- What is required
Please output exactly the lines from the one containing "[option] (322, 430)" through the last line of the records, both included.

- Data extract

* * * * * * * * *

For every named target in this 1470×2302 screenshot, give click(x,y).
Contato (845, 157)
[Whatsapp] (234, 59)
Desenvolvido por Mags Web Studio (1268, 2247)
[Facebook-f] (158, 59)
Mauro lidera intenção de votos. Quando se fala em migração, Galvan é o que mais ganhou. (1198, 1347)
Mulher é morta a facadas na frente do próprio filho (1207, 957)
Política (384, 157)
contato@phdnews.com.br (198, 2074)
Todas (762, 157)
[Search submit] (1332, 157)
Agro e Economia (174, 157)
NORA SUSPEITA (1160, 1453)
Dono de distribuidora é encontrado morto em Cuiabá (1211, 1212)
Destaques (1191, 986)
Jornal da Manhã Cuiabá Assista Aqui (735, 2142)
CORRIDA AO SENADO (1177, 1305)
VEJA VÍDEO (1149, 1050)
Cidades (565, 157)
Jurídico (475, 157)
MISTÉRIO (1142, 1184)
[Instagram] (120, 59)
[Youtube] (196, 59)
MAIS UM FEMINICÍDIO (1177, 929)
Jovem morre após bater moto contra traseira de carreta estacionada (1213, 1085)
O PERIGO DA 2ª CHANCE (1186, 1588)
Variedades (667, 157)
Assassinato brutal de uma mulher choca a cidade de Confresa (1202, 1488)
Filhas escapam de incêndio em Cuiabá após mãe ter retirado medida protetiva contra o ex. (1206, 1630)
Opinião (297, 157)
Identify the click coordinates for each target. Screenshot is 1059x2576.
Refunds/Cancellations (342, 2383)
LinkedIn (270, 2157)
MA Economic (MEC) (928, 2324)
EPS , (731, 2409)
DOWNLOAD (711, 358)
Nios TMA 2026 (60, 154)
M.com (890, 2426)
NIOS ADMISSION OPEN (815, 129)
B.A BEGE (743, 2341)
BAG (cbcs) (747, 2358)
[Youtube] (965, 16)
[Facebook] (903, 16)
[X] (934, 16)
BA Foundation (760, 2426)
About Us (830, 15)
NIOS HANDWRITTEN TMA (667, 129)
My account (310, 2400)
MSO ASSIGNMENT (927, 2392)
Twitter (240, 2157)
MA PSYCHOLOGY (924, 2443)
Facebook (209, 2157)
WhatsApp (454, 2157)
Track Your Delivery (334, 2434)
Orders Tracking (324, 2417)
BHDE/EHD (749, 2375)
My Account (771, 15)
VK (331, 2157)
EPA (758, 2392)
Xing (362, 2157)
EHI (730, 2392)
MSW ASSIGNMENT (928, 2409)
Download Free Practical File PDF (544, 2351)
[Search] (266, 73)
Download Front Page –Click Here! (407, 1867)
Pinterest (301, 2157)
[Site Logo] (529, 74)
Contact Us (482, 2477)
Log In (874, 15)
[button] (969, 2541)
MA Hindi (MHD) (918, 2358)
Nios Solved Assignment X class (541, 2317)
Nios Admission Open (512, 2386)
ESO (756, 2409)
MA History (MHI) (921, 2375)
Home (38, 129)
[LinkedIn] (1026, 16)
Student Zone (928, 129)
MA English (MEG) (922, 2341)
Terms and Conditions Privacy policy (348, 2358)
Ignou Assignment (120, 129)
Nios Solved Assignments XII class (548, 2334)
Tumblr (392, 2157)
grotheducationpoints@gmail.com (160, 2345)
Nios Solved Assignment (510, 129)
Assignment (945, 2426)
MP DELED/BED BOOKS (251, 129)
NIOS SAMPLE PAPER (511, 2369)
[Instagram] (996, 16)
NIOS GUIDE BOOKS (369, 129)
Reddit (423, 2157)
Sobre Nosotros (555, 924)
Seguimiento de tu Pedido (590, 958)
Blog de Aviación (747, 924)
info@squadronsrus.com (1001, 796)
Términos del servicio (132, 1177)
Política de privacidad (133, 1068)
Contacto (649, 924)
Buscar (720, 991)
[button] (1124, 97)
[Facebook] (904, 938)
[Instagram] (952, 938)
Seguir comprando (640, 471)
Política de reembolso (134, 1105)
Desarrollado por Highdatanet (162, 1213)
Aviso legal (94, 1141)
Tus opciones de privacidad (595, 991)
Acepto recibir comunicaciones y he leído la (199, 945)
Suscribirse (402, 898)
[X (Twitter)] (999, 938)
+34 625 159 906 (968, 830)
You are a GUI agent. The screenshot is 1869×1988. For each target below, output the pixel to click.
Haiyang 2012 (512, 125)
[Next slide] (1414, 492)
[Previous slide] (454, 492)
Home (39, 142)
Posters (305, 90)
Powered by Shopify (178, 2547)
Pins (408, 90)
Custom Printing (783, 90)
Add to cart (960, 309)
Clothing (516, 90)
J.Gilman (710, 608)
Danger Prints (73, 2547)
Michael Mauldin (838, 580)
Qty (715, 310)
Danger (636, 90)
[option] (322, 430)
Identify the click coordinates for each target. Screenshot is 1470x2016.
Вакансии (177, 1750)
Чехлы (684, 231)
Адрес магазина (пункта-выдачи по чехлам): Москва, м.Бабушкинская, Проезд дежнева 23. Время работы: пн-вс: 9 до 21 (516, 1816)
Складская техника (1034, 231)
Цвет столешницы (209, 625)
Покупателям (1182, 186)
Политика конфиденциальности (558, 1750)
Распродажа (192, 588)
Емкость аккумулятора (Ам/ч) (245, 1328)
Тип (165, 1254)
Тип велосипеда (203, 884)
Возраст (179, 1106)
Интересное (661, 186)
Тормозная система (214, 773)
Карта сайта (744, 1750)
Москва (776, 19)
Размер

* * * * * * * * *

- Task answer
[option] (322, 430)
Identify the click coordinates for each target. Screenshot is 1470x2016.
Вакансии (177, 1750)
Чехлы (684, 231)
Адрес магазина (пункта-выдачи по чехлам): Москва, м.Бабушкинская, Проезд дежнева 23. Время работы: пн-вс: 9 до 21 (516, 1816)
Складская техника (1034, 231)
Цвет столешницы (209, 625)
Покупателям (1182, 186)
Политика конфиденциальности (558, 1750)
Распродажа (192, 588)
Емкость аккумулятора (Ам/ч) (245, 1328)
Тип (165, 1254)
Тип велосипеда (203, 884)
Возраст (179, 1106)
Интересное (661, 186)
Тормозная система (214, 773)
Карта сайта (744, 1750)
Москва (776, 19)
Размер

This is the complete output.